L’imagination débordante de Bosch, pour la création de ces créatures du diable, aux visages maléfiques, déformés, fortement chargés d’expressions difformes se retrouve dans son tableau:
La montée au calvaire
Ce tableau, du musée des Beaux Arts de Gand, nous montre une vision cauchemardesque.
►1 Le cortège, en route pour le Calvaire est conduit par un garde dont le casque et le bouclier brillent. Dans la physiognomonie* de cette époque, un col court et épais était une marque de stupidité ; une bouche large et grande impliquait un caractère chicanier, malveillant et fourbe.
►2 Le mal ne se cache plus dans des symboles, il est représenté par des êtres humains aux physionomies déformées, yeux exorbités, nez crochus, bouches édentées.
►3 Le larron repenti et méditatif est apeuré par l’air menaçant du moine confesseur (allusion à la laideur morale du clergé). Les yeux du repenti sont presque fermés, comme ceux du Christ et de sainte Véronique, disposés sur la même diagonale, (c’est ainsi que les « bons » peuvent s’isoler de l’affligeant spectacle que donne le mal incarné en l’homme) ; alors qu’en bas à droite, le larron impénitent, au contraire marche à sa fin avec une grimace de bravade satanique.
►4 Des visages de profil alternent avec des têtes vues de face ou de trois quarts, souvent superposées.
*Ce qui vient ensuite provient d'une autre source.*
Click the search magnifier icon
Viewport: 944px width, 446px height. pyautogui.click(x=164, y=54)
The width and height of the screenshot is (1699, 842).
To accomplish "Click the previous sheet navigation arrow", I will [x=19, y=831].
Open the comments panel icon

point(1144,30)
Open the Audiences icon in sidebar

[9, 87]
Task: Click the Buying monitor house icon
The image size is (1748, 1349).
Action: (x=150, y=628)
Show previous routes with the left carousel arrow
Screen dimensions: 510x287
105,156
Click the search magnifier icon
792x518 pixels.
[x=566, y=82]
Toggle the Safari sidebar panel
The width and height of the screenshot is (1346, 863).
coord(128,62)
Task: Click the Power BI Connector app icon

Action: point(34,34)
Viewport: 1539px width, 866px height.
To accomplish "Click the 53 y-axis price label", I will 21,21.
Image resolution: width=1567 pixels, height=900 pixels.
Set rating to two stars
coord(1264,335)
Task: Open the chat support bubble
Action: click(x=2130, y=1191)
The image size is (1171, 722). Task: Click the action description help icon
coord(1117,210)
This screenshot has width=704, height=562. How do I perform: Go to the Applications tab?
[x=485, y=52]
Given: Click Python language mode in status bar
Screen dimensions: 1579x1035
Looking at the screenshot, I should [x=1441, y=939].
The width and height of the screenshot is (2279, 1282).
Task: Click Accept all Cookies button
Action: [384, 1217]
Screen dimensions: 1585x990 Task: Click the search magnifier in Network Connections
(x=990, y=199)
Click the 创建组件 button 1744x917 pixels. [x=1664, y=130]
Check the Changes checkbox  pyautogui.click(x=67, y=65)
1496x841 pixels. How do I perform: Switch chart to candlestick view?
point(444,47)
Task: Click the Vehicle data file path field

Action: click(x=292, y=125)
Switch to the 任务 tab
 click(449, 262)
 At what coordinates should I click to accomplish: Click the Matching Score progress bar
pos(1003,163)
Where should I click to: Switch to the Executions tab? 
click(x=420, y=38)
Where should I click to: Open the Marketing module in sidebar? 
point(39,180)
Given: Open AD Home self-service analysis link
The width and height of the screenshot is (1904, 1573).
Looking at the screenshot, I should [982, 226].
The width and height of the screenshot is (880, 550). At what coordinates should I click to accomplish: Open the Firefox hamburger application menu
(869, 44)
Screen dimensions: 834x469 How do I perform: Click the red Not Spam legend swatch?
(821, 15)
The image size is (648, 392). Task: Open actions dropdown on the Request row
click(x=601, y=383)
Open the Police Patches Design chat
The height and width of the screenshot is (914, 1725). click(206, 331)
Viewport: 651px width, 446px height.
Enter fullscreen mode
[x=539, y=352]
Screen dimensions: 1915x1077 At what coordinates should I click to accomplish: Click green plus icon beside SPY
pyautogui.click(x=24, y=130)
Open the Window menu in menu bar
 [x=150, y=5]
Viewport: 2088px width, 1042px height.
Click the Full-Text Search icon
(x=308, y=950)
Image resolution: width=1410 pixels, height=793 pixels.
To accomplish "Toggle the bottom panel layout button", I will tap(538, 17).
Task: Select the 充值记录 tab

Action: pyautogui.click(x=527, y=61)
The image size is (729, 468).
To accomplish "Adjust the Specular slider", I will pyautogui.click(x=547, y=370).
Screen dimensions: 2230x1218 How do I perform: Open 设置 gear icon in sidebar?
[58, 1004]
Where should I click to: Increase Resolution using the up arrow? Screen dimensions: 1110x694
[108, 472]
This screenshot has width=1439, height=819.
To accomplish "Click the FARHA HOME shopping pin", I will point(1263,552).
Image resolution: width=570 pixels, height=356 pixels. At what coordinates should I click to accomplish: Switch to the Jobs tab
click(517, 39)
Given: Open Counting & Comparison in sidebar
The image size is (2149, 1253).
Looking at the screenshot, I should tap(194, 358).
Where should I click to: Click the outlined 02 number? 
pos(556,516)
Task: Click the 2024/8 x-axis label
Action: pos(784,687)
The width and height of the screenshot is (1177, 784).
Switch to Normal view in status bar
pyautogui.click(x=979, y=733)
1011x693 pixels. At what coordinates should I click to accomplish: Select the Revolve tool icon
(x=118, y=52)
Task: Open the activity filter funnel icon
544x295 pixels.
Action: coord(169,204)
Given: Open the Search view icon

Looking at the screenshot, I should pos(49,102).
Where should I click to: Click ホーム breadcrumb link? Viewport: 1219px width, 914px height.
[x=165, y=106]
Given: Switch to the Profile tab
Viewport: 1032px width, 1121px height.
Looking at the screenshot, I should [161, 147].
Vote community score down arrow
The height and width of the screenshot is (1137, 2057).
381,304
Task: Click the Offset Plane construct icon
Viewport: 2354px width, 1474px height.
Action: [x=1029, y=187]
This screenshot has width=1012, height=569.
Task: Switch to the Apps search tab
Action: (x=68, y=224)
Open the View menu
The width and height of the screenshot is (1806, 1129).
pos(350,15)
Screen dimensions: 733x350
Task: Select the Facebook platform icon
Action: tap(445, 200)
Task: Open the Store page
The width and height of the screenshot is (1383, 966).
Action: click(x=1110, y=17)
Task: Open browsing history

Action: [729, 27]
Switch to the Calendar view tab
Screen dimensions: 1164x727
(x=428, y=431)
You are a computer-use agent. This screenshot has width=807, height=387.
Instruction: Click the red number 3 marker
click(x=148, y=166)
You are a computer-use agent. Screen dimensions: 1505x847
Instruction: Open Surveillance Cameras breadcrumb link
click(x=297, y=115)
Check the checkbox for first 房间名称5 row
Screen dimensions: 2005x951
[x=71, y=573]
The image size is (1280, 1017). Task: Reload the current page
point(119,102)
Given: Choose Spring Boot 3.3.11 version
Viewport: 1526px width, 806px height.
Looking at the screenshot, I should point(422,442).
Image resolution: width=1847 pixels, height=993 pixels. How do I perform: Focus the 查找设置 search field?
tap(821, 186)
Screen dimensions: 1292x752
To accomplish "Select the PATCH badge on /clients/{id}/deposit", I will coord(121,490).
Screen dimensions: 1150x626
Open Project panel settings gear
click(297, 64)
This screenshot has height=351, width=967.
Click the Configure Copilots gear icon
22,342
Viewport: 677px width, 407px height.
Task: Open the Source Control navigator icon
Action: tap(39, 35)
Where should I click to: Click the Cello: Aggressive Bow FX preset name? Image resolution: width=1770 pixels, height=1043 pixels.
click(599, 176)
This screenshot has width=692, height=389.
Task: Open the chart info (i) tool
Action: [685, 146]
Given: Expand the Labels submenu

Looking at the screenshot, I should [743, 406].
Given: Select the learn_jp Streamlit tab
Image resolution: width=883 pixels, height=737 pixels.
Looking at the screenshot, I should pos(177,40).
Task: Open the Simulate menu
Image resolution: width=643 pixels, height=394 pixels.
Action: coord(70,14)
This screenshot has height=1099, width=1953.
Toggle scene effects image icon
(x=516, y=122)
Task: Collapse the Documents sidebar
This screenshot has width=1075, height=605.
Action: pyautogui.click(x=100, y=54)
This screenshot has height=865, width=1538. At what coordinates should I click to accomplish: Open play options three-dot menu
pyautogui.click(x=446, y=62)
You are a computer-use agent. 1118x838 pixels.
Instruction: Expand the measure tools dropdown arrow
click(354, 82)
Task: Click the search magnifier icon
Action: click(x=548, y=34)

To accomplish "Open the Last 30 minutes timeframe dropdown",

Ces dix-neuf personnages gravitant autour du visage apaisé du Christ.
L’esprit imaginatif de ce peintre « surréaliste » n’a jamais été à court d’idées.
Autre tableau représentatif du monde fantastique de BOSCH, le triptyque du :
Jardin des délices
Tout particulièrement le panneau droit, « l’enfer musical » ainsi nommé en raison de l’usage extravagant réservé aux instruments de musique.
Le luth devient, par exemple, un instrument de torture pour un pêcheur sur les fesses de qui est imprimée une mélodie entonnée par un chœur de damnés, que dirige un maître de chant monstrueux.
BOSCH, un peintre à découvrir ou à redécouvrir, sans avoir peur que ses fantômes viennent nous hanter. Et puis même... avec la folie de notre inconscient, pour ne pas dire notre conscient, ne sommes nous pas en train de changer notre Terre Paradisiaque en Enfer des Délices, gouverné par l’individualisme, soudoyé par le LUCRE ?
Et qu’on ne vienne pas me dire que c’est la faute d’Eve ; il y a longtemps que l’humanité l’a chargée de tous les maux de l’univers.
Il est temps de prendre chacun notre part de responsabilité… !
Et s’il y avait un : Jugement dernier
André Breton, le définissait comme « le visionnaire intégral ».
*Étude du tempérament et du caractère d'une personne à partir de la forme, des traits et des expressions du visage.